«Никакая прошлая глупость не оправдывает следующую, — сухо говорит он. — А твоя сегодняшняя выходка вообще оправданий не заслуживает».
«Даже если я кого-то убил?» — хрипит Крис и делает очередной глоток.
«Ты?» — В изучающем взгляде, в сдержанной усмешке столько скепсиса, что это почти обидно.
«Вы меня недооцениваете», — фыркает Крис и чувствует, как где-то внутри ослабевает болезненное натяжение не успевшей порваться струны.
— Пять лет назад тренер впервые поставил меня в спарринг с кем-то, кроме себя. С моим ровесником. Не на отработку приёмов, а на полноценный тренировочный бой, до победы.
Ровесник был чемпионом международных соревнований. Крис знал, что такой выбор партнёра связан вовсе не с его спортивными достижениями. Знал, что поединок не будет равным.
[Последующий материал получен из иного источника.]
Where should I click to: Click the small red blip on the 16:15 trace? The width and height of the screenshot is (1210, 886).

Но это не имело значения.
— А вот это уже ближе к теме, — кивнула Мэй.
— На самом деле я проиграл, — пожал плечами Крис.
— В поединке — возможно.
Он был уверен, что она поймёт, но всё равно обрадовался так, будто это стало неожиданностью.
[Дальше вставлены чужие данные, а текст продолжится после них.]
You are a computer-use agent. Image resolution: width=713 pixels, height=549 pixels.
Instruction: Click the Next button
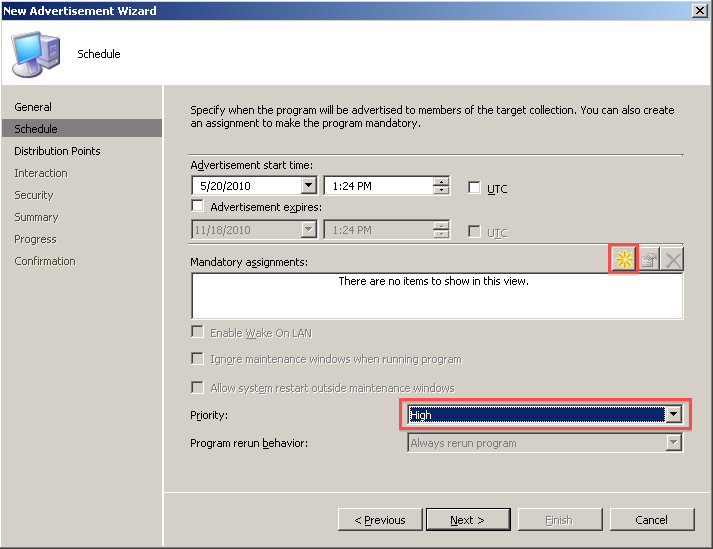tap(468, 519)
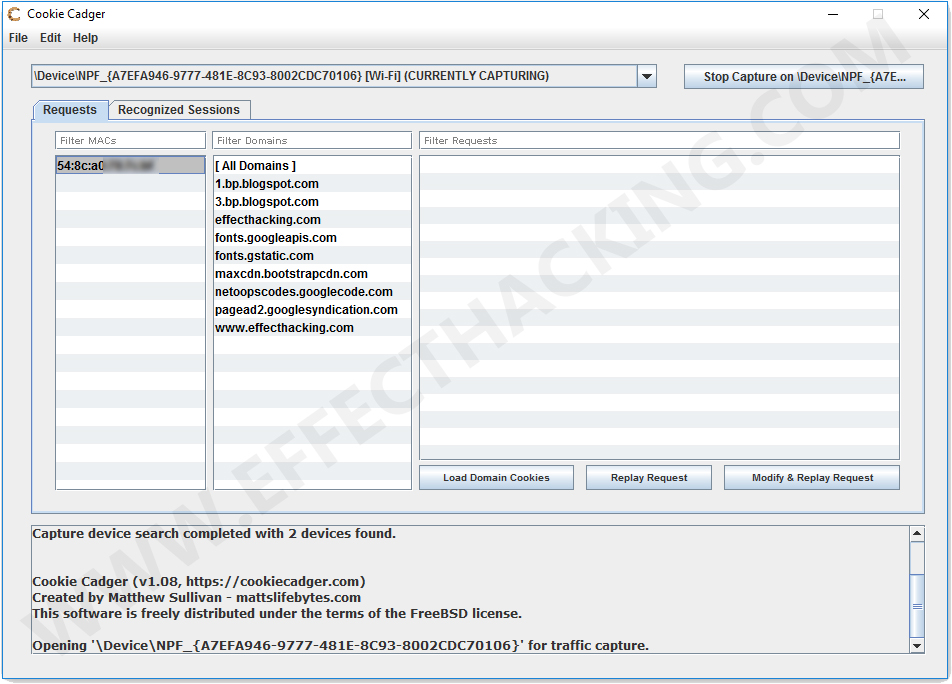
Task: Open the Help menu
Action: coord(85,37)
А ведь ещё утром он не смог бы представить, что способен испытывать — не изображать, а по-настоящему испытывать! — такие эмоции рядом с фонящими холодной энергией медицинскими приборами, в окружении чужих страхов, боли, слабости — неизбежной начинки любого больничного стационара. Как не смог бы представить ситуацию, в которой потеря чувствительности будет казаться уместной, несмотря на все возможные риски. Однако сейчас именно такой она и казалась. Потому что не чувствовать эмоций Мэй было пусть и немного непривычно после всего, что случилось за последнюю неделю, но очень правильно.
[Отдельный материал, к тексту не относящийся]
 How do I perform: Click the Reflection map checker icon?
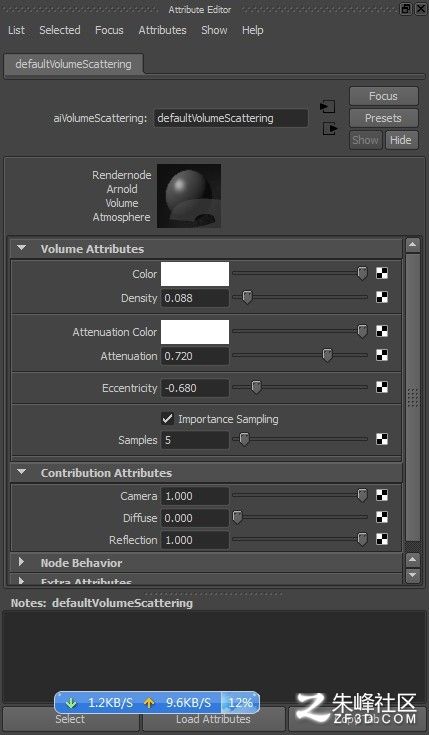382,539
А ещё очень правильно было сидеть здесь, на границе отброшенного настольной лампой светового пятна, прислоняться плечом к жёсткой стене, перекатывать в пальцах треснувшую гранатовую бусину и говорить, говорить, говорить, отгоняя дурные предчувствия, подменяя тревожные воспоминания историями из прошлого, достаточно далёкого, чтобы не пугать и не жалить.
Вот только чем больше Крис говорил, тем больше ему хотелось замолчать и послушать. Потому что он мог не чувствовать Мэй, но не видеть её — не мог. Не мог не замечать отведённых взглядов, нервно сжимающихся пальцев, напряжённых плеч. Не мог не слышать, как меняется её голос, то и дело соскальзывая с иронии на тревожную резкость. И не мог списать всё это на недавний приступ, на страх за чудом сохранённую жизнь. Никак не мог — после того, как в ответ на попытку успокоить, в ответ на обещание защиты получил яростный взгляд из-под влажно слипшихся ресниц. И почти услышал звонкое, отчаянное: «Не смей!»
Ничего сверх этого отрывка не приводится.